┏━━

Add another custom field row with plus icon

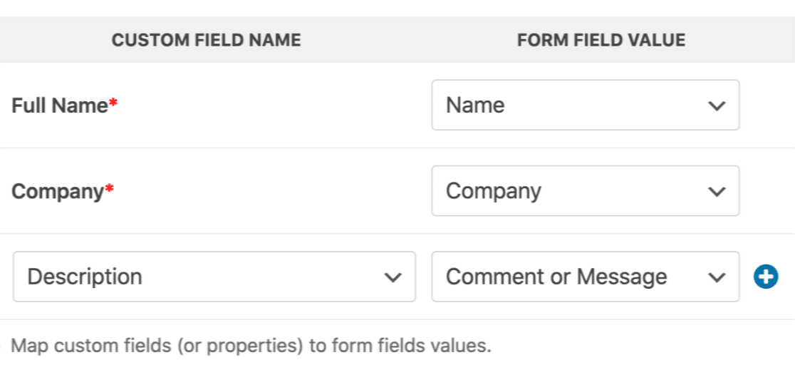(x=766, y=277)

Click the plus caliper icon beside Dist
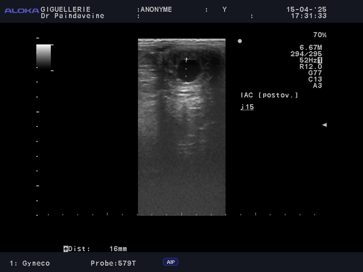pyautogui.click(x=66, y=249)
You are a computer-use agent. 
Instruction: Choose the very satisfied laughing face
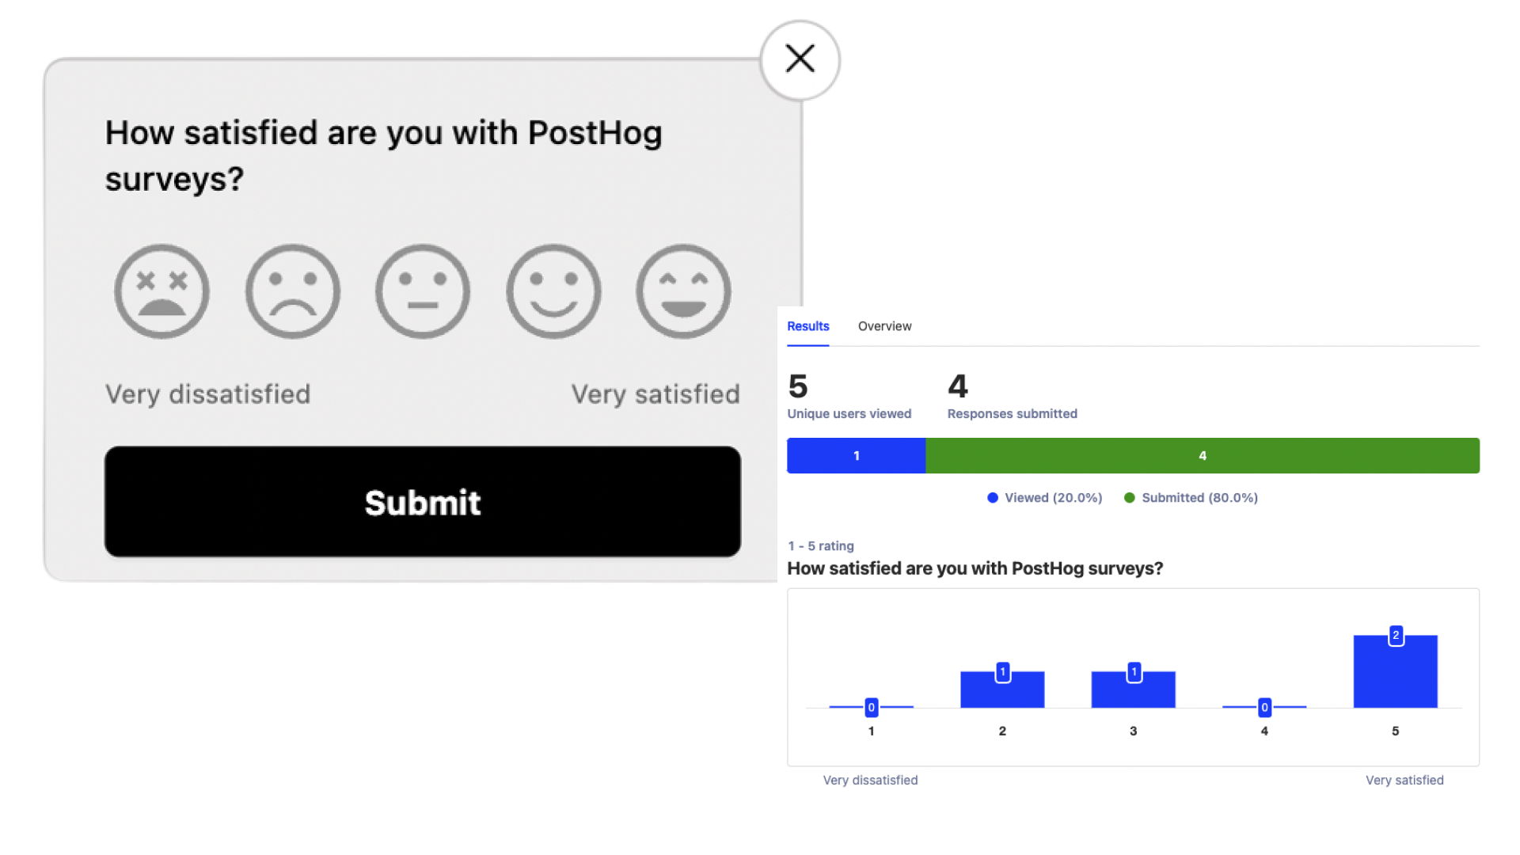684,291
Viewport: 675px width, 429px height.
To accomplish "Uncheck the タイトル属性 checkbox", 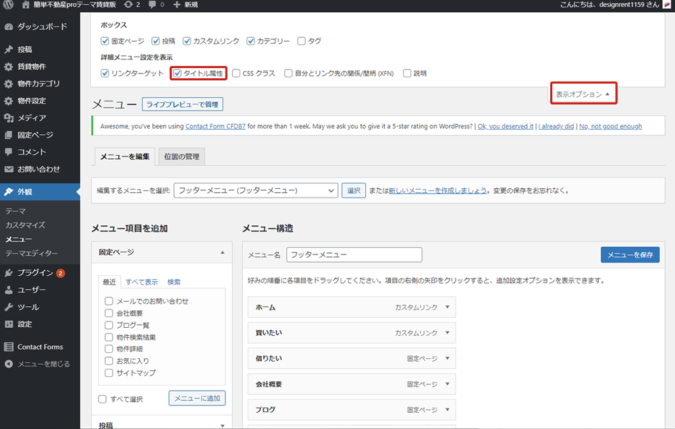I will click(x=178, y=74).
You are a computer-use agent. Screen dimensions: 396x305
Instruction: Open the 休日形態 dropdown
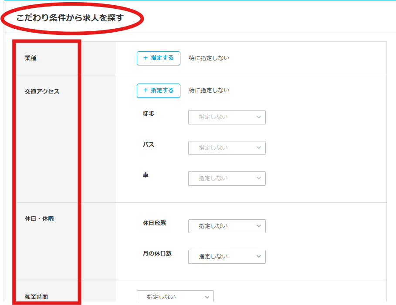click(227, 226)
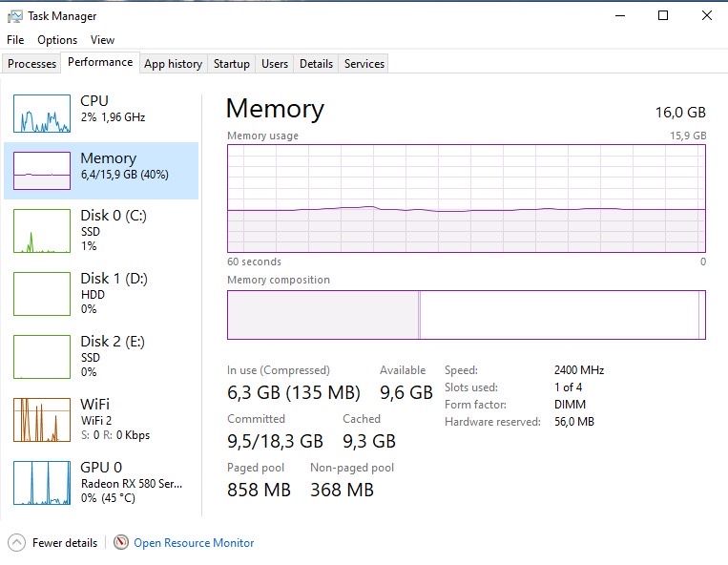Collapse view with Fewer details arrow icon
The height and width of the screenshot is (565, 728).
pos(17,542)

┗━━

What is needed is a word-for-word repeat of every line from the line with "You are a computer-use agent. Screen" to the end of the entries above; leave out the pictures.

You are a computer-use agent. Screen dimensions: 396x305
Instruction: Open the 休日形態 dropdown
click(227, 226)
Collapse view with Fewer details arrow icon
The height and width of the screenshot is (565, 728).
pos(17,542)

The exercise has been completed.